Recently actor Haaz Sleiman (“Nurse Jackie”) caused a sensation when he came out on social media, declaring to the world the following:
“A new study finds that more LGBTQ people living in the United States have been murdered so far this year than in 2016. So this video is my response to this study. I am a gay, Muslim, Arab-American man. And I’m going to take it even further — not only am I gay but I’m also a bottom. Not only am I a bottom, but I’m also a total bottom, which means I like it up you-know-where. And I say this to all the homophobes living in the United States of America and across the globe. Why not? If you ever come to me to kill me just because I’m gay, I will destroy you. I might be gay and I might be a nice guy but don’t get it twisted because I will f**k you up.”

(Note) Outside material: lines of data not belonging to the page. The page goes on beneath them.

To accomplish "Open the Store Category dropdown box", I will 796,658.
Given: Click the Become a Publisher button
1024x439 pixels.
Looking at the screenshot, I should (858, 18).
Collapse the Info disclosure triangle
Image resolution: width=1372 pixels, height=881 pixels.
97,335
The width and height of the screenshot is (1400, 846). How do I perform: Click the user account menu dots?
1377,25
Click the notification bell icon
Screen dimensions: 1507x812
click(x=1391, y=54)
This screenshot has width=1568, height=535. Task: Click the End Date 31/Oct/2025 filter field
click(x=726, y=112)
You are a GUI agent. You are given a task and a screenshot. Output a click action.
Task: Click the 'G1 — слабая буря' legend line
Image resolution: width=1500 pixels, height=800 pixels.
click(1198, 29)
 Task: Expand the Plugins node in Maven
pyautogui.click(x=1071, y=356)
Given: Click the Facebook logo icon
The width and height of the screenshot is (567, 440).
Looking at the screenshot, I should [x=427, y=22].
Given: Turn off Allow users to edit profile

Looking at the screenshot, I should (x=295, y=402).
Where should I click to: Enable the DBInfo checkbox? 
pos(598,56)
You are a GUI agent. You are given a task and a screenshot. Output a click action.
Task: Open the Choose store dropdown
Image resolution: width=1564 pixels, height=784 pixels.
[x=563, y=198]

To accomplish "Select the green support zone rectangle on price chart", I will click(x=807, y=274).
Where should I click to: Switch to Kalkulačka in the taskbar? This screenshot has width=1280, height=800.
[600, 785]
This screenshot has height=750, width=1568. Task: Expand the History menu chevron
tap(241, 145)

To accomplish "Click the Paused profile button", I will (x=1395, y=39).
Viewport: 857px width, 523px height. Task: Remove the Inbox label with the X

Sleiman also wrote about being in the closet and the pressure to come out. However, to most people, gay or otherwise, the only memorable thing about Sleiman’s post was his admission that he is a “total bottom.”
That a man’s revelation that he is a “total bottom” can still startle so many reminds us that bottom shaming is alive and well. In a world still divided along sex roles, the gay bottom - the one who takes the penis in his mouth or anus, for the two of you who don’t know what I’m writing about - is seen as the one who takes the “female” role in a relationship. And in a world that still values masculinity above femininity, the gay bottom is viewed as being less worthy than the gay top.
Throughout history, humankind has been kinder to tops than it has been to bottoms. To most people, sex is about penetration, and the one who penetrates is the one in charge.
In many traditional societies, like the Latinx community that I grew up in, there was no stigma to being a gay top, just as long as he remained a top. On the other hand, the bottom was looked down as being less of a man. This is the case even in male-only societies like prisons, where masculine tops rule and bottoms are feminized sex objects.
The AIDS epidemic only made matters worse for gay bottoms: A study by the University of California, San Francisco’s Alliance Health Project revealed that tops have a 1 in 500 chance of contracting HIV from an HIV-positive bottom, while a bottom has a 1 in 50 chance of contracting HIV from an HIV-positive top.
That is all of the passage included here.